**Exercise goal**
Count the lines in the data below that contain the string "width", and reply with only that number.

**Stored rows**
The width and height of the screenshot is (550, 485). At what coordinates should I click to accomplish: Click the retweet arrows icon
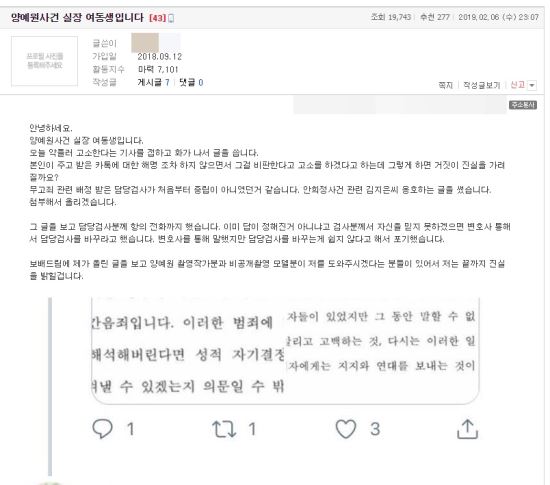pos(224,429)
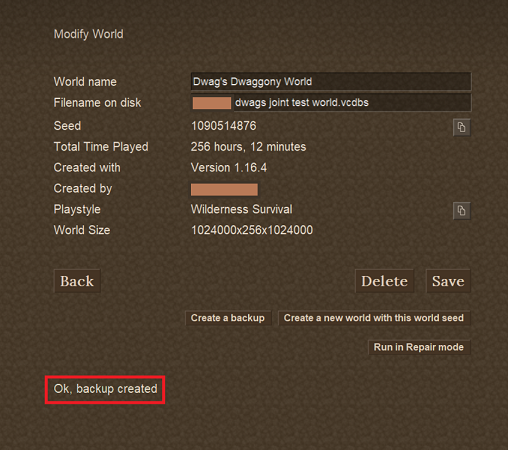Click the World name label
The width and height of the screenshot is (508, 450).
pyautogui.click(x=85, y=82)
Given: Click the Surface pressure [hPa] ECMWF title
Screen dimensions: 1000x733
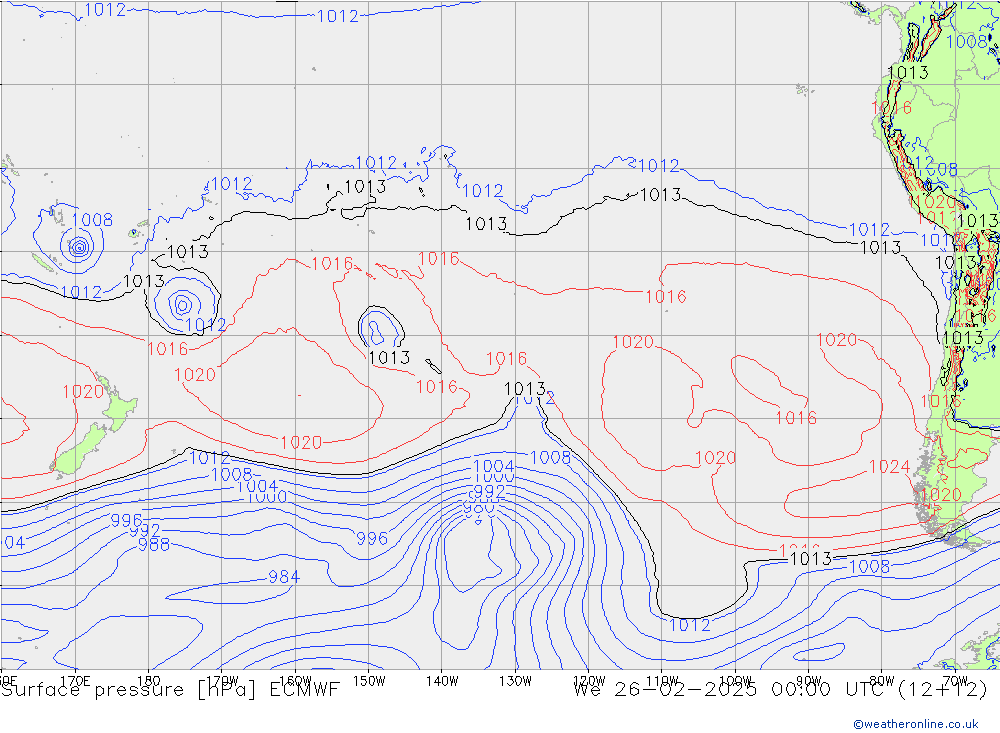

**Response**
2